The SACSSPE initiative strengthens an essential strategy currently used across South Africa, and indeed, across the world, with little rigor and evaluation. A key SACSSPE goal is South African Qualification Authority (SAQA) and other accreditation for programs, peer
educator trainers and supervisors, and peer educators themselves. SACSSPE policy and system strengthening activities also feature education of multi-sectoral policymaking bodies, including National and Provincial Infectious Diseases Advisory Committees, unions, and the business community. SACSSPE continues to work at the Deputy Director-General and ministerial levels in a number of national and provincial departments.
ACTIVITY 3:
SACSSPE will also develop, refine, and implement standardized monitoring and evaluation (M&E) tools and develop a database on peer education activities conducted by its partners. An annual conference of peer education evaluators and researchers will be part of its ongoing program; the seeds for this collegial approach to peer education measurement have been thoroughly sown in years of consensus-building and networking. Additionally, expert peer educators and supervisors will convene at least once a year to develop new tools and materials as needs are identified by practitioners in the field or researchers around the world.
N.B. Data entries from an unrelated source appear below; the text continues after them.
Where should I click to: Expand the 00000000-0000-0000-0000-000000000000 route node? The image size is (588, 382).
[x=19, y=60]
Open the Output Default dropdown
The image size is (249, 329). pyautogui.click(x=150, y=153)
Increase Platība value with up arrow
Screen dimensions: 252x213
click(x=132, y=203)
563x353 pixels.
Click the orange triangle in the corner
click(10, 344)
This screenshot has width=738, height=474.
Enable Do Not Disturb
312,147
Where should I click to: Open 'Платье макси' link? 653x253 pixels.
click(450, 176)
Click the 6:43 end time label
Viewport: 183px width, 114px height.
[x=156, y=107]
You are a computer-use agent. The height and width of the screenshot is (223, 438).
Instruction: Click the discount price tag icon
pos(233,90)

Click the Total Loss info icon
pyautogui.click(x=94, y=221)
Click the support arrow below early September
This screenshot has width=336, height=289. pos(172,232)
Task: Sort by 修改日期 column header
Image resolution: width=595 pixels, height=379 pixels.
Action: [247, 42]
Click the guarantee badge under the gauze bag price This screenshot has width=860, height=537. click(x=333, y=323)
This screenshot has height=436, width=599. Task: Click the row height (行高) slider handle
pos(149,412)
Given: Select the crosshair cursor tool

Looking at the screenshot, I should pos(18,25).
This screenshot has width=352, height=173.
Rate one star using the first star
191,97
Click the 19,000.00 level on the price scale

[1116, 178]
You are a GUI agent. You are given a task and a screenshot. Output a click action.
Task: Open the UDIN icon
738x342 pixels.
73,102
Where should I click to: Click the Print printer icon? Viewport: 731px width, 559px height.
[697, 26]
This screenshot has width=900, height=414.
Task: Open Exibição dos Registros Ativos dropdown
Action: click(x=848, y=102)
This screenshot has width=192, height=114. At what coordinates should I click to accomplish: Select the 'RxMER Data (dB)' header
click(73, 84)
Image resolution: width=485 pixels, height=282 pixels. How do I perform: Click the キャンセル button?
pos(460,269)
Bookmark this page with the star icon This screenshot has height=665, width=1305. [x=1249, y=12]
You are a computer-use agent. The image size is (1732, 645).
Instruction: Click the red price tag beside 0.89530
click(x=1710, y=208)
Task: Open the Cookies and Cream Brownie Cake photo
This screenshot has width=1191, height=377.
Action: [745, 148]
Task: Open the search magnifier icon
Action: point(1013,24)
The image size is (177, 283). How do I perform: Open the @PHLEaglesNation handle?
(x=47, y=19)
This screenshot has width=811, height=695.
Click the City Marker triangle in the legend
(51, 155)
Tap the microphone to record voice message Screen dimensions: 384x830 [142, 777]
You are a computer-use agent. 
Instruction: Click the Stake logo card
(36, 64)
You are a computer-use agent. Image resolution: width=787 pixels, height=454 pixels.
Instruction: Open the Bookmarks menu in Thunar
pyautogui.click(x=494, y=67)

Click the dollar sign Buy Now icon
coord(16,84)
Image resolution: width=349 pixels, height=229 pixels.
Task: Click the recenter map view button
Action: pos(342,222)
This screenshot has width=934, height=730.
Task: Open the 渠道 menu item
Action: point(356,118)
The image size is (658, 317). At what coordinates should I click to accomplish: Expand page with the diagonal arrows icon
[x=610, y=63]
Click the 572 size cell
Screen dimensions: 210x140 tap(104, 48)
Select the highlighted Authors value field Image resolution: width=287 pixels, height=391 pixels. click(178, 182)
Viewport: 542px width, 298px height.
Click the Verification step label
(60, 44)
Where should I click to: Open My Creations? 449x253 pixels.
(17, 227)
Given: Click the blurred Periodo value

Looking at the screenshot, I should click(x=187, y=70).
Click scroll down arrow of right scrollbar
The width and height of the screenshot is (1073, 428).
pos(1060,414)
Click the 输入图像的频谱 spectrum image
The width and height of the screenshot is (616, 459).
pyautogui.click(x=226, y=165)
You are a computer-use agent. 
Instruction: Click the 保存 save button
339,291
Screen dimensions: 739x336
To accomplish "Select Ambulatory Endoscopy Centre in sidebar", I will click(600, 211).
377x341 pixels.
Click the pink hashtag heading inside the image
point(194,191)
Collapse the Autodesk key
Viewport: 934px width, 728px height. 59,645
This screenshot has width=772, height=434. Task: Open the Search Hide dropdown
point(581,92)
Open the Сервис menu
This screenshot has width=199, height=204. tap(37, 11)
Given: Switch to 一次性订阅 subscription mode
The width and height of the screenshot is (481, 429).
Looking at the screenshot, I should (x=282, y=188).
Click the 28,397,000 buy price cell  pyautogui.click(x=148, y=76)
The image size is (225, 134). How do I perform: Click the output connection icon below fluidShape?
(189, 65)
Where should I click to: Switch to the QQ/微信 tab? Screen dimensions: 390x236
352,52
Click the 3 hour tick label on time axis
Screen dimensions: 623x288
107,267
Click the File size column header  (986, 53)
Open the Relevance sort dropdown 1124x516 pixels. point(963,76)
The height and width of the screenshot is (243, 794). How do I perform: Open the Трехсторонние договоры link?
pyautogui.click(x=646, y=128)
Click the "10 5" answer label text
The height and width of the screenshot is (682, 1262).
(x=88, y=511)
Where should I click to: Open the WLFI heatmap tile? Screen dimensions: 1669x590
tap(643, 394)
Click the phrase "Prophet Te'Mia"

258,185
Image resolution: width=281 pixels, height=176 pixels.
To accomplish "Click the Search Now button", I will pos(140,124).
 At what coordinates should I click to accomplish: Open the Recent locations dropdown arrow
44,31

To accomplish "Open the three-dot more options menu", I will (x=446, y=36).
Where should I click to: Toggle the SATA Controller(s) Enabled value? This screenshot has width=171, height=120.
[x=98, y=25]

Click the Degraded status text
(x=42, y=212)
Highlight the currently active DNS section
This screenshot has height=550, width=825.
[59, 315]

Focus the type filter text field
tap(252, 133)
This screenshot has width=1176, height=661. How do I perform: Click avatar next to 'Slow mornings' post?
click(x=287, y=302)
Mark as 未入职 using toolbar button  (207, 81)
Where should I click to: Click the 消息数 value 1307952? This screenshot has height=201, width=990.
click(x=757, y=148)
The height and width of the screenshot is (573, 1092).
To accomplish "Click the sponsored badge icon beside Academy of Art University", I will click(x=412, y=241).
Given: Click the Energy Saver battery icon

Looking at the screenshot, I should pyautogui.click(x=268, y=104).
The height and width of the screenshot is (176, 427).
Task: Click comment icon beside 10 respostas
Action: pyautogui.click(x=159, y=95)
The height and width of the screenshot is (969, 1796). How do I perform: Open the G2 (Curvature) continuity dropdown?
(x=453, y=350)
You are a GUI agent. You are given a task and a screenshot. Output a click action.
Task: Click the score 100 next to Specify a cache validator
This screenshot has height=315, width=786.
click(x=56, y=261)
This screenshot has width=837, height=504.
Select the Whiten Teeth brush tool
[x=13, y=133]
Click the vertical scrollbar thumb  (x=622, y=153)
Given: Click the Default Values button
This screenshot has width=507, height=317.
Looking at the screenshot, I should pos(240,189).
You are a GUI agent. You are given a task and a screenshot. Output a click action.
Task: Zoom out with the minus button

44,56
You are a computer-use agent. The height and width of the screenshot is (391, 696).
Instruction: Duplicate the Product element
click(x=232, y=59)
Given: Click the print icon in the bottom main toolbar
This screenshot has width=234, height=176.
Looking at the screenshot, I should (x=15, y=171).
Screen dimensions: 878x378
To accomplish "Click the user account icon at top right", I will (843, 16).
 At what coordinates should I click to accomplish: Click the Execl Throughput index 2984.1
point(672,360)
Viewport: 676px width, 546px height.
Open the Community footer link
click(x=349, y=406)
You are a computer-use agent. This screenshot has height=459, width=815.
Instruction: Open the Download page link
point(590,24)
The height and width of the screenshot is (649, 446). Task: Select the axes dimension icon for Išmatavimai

An integral part of systems/capacity building is dissemination through training and technical assistance, articles and publicity of our models and materials for psychosocial support of OVCs and for workplace programs in public and private sectors, especially components that focus on motivating and equipping workers who are parents and guardians to engage in early and useful discussion and limit-setting with children/teens on norms of abstinence and delay of sexual debut.